### Material provided ###

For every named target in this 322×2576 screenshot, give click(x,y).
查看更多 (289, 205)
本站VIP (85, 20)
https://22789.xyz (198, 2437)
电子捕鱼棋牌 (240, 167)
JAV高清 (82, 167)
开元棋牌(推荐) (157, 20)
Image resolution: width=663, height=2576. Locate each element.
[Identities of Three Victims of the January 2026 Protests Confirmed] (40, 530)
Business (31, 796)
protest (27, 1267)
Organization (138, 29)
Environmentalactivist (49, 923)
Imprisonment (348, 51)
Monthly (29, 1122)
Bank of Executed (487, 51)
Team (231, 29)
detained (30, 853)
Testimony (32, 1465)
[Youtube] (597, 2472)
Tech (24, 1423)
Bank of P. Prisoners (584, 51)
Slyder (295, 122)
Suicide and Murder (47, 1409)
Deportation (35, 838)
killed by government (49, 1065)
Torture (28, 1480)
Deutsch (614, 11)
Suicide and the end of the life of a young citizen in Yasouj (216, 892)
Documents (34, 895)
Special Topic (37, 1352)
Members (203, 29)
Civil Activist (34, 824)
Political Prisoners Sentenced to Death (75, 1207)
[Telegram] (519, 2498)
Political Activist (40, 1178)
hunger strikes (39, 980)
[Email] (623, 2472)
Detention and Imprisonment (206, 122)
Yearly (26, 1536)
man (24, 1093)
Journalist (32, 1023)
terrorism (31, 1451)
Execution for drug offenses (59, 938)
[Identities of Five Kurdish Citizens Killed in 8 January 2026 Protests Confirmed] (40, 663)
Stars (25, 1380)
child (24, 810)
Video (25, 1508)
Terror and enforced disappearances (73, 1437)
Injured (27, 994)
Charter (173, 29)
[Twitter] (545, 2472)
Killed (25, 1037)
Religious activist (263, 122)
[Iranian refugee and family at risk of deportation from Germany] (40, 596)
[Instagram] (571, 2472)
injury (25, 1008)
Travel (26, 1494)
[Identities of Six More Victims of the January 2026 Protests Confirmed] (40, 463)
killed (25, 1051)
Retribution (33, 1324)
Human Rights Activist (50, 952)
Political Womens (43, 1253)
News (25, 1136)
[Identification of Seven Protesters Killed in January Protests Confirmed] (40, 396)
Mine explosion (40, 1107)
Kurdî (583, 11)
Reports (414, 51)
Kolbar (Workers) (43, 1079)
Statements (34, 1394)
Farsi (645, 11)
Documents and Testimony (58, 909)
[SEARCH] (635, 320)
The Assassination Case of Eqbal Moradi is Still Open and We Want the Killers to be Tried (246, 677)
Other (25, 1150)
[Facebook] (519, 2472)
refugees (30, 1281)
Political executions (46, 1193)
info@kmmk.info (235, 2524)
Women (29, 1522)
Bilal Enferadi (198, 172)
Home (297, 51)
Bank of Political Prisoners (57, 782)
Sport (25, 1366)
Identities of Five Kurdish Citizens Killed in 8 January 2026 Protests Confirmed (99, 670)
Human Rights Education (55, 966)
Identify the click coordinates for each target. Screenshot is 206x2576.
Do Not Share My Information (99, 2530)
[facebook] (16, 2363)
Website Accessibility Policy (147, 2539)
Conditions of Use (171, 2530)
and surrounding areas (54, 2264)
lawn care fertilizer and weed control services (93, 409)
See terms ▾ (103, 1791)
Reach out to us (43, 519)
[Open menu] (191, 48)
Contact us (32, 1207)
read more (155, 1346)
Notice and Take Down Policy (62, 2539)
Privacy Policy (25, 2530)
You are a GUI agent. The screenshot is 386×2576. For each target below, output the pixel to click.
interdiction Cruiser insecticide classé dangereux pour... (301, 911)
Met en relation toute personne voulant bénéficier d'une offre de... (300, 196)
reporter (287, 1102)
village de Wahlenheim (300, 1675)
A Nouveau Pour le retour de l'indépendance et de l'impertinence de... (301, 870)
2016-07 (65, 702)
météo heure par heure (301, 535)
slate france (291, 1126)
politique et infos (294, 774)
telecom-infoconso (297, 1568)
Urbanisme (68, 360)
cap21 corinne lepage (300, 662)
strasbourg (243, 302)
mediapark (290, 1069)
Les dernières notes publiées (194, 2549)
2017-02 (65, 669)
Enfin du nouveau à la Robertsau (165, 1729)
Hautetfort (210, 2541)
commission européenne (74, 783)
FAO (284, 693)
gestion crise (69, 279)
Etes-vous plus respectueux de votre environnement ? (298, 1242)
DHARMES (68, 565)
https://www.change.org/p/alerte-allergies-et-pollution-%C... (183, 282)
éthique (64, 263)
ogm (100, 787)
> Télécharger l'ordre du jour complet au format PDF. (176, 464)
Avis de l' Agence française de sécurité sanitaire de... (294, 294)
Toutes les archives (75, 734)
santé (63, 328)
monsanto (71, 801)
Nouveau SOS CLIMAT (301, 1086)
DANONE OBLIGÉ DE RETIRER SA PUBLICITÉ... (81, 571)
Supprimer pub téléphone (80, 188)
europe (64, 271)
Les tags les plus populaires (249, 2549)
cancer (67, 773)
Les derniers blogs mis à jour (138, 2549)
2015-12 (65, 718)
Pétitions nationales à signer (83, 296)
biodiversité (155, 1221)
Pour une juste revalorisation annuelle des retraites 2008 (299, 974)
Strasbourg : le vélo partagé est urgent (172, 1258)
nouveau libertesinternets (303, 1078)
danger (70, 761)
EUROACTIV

###

> _Requirement_
Print the whole listing once more, exactly as it stands.

> _Answer_
For every named target in this 322×2576 screenshot, give click(x,y).
查看更多 (289, 205)
本站VIP (85, 20)
https://22789.xyz (198, 2437)
电子捕鱼棋牌 (240, 167)
JAV高清 (82, 167)
开元棋牌(推荐) (157, 20)
Image resolution: width=663, height=2576. Locate each element.
[Identities of Three Victims of the January 2026 Protests Confirmed] (40, 530)
Business (31, 796)
protest (27, 1267)
Organization (138, 29)
Environmentalactivist (49, 923)
Imprisonment (348, 51)
Monthly (29, 1122)
Bank of Executed (487, 51)
Team (231, 29)
detained (30, 853)
Testimony (32, 1465)
[Youtube] (597, 2472)
Tech (24, 1423)
Bank of P. Prisoners (584, 51)
Slyder (295, 122)
Suicide and Murder (47, 1409)
Deportation (35, 838)
killed by government (49, 1065)
Torture (28, 1480)
Deutsch (614, 11)
Suicide and the end of the life of a young citizen in Yasouj (216, 892)
Documents (34, 895)
Special Topic (37, 1352)
Members (203, 29)
Civil Activist (34, 824)
Political Prisoners Sentenced to Death (75, 1207)
[Telegram] (519, 2498)
Political Activist (40, 1178)
hunger strikes (39, 980)
[Email] (623, 2472)
Detention and Imprisonment (206, 122)
Yearly (26, 1536)
man (24, 1093)
Journalist (32, 1023)
terrorism (31, 1451)
Execution for drug offenses (59, 938)
[Identities of Five Kurdish Citizens Killed in 8 January 2026 Protests Confirmed] (40, 663)
Stars (25, 1380)
child (24, 810)
Video (25, 1508)
Terror and enforced disappearances (73, 1437)
Injured (27, 994)
Charter (173, 29)
[Twitter] (545, 2472)
Killed (25, 1037)
Religious activist (263, 122)
[Iranian refugee and family at risk of deportation from Germany] (40, 596)
[Instagram] (571, 2472)
injury (25, 1008)
Travel (26, 1494)
[Identities of Six More Victims of the January 2026 Protests Confirmed] (40, 463)
killed (25, 1051)
Retribution (33, 1324)
Human Rights Activist (50, 952)
Political Womens (43, 1253)
News (25, 1136)
[Identification of Seven Protesters Killed in January Protests Confirmed] (40, 396)
Mine explosion (40, 1107)
Kurdî (583, 11)
Reports (414, 51)
Kolbar (Workers) (43, 1079)
Statements (34, 1394)
Farsi (645, 11)
Documents and Testimony (58, 909)
[SEARCH] (635, 320)
The Assassination Case of Eqbal Moradi is Still Open and We Want the Killers to be Tried (246, 677)
Other (25, 1150)
[Facebook] (519, 2472)
refugees (30, 1281)
Political executions (46, 1193)
info@kmmk.info (235, 2524)
Women (29, 1522)
Bilal Enferadi (198, 172)
Home (297, 51)
Bank of Political Prisoners (57, 782)
Sport (25, 1366)
Identities of Five Kurdish Citizens Killed in 8 January 2026 Protests Confirmed (99, 670)
Human Rights Education (55, 966)
Identify the click coordinates for each target. Screenshot is 206x2576.
Do Not Share My Information (99, 2530)
[facebook] (16, 2363)
Website Accessibility Policy (147, 2539)
Conditions of Use (171, 2530)
and surrounding areas (54, 2264)
lawn care fertilizer and weed control services (93, 409)
See terms ▾ (103, 1791)
Reach out to us (43, 519)
[Open menu] (191, 48)
Contact us (32, 1207)
read more (155, 1346)
Notice and Take Down Policy (62, 2539)
Privacy Policy (25, 2530)
You are a GUI agent. The screenshot is 386×2576. For each target below, output the pixel to click.
interdiction Cruiser insecticide classé dangereux pour... (301, 911)
Met en relation toute personne voulant bénéficier d'une offre de... (300, 196)
reporter (287, 1102)
village de Wahlenheim (300, 1675)
A Nouveau Pour le retour de l'indépendance et de l'impertinence de... (301, 870)
2016-07 (65, 702)
météo heure par heure (301, 535)
slate france (291, 1126)
politique et infos (294, 774)
telecom-infoconso (297, 1568)
Urbanisme (68, 360)
cap21 corinne lepage (300, 662)
strasbourg (243, 302)
mediapark (290, 1069)
Les dernières notes publiées (194, 2549)
2017-02 (65, 669)
Enfin du nouveau à la Robertsau (165, 1729)
Hautetfort (210, 2541)
commission européenne (74, 783)
FAO (284, 693)
gestion crise (69, 279)
Etes-vous plus respectueux de votre environnement ? (298, 1242)
DHARMES (68, 565)
https://www.change.org/p/alerte-allergies-et-pollution-%C... (183, 282)
éthique (64, 263)
ogm (100, 787)
> Télécharger l'ordre du jour complet au format PDF. (176, 464)
Avis de l' Agence française de sécurité sanitaire de... (294, 294)
Toutes les archives (75, 734)
santé (63, 328)
monsanto (71, 801)
Nouveau SOS CLIMAT (301, 1086)
DANONE OBLIGÉ DE RETIRER SA PUBLICITÉ... (81, 571)
Supprimer pub téléphone (80, 188)
europe (64, 271)
Les tags les plus populaires (249, 2549)
cancer (67, 773)
Les derniers blogs mis à jour (138, 2549)
2015-12 (65, 718)
Pétitions nationales à signer (83, 296)
biodiversité (155, 1221)
Pour une juste revalorisation annuelle des retraites 2008 (299, 974)
Strasbourg : le vélo partagé est urgent (172, 1258)
nouveau libertesinternets (303, 1078)
danger (70, 761)
EUROACTIV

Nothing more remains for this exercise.